The redesign took six months, with feedback from the team’s mainly theatre and surgical ward nurses. The final product was a green gown with a lower neckline, allowing nurses and doctors easy access to invasive lines. It can also be worn sleeveless, depending on the needs of the patient. The third feature — a side slit — allows medical staff easy access to wounds. The number of ties was also reduced and placed at the shoulders and sides so patients can easily don the gown by themselves. This design also better protects patients’ modesty, added Ms Huang, noting that patients’ satisfaction rate rose to 80 per cent from 50 per cent in their pilot study.
But the entire process — from conceptualisation to production — did not come without challenges, with the team going through several prototypes before landing on the final solution. Logistical issues brought about by the pandemic caused delays to the production and shipment of the gowns. Eventually, about 6,000 new gowns were rolled out hospitalwide in March 2023.
Carers are hydration partners
Complications from dehydration can contribute to the overall functional decline of elderly patients. Patients often do not drink or eat enough, partly because their taste and swallowing functions change as they age.
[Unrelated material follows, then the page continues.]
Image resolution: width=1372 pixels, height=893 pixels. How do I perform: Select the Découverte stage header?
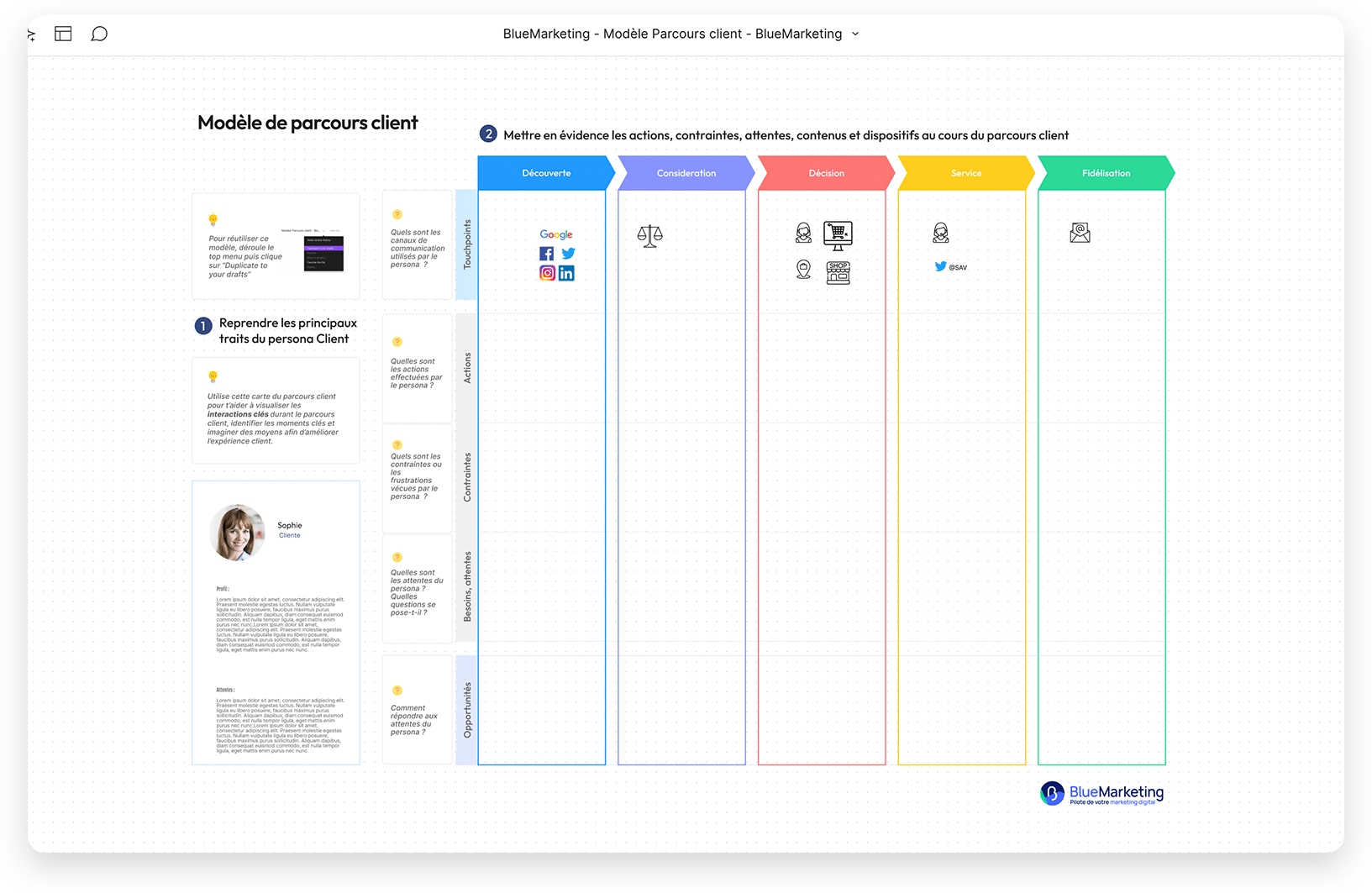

Some also worry about drinking too much and having to call for nurses’ help to go to the toilet. “Inadequate hydration and oral intake can impede patients’ recovery, and increases the risk of functional decline, contributing to a longer hospital stay,” said Dr Rachel Ng, Consultant, Department of Geriatric Medicine, SGH (below, right).
While patients are given a target amount of water to drink every day, keeping track of patients’ fluid intake can often be a challenge, especially as their different medical conditions require different hydration needs, said Ms Aines Manickam, Nurse Clinician, SGH (above, left). “Realising how frail most patients are and how often their water intake is inadequate, we tried our best to address this issue,” said Ms Manickam, who led a group of mostly ward nurses in a project to improve patient hydration.
The team’s first solutions included introducing fluid rounds, during which nurses regularly give patients water to drink, and posters to remind staff to conduct the rounds. Another initiative was the use of flip charts highlighting the importance of hydration. These charts — placed at patients’ bedsides — contain simple pictures and words printed in four languages, thus surmounting some language barriers. A fluid schedule in the flip chart also helps nurses monitor the patient’s fluid intake.
But perhaps one of the more critical interventions, said Ms Manickam, was in educating nursing staff — and caregivers — on the importance of adequate hydration. It is an effort that requires all hands on deck and a “multi-component, multidisciplinary approach” across departments, said Dr Ng. The result after three months showed an increase in the number of elderly patients who met their daily fluid requirements from 15 to 60 per cent.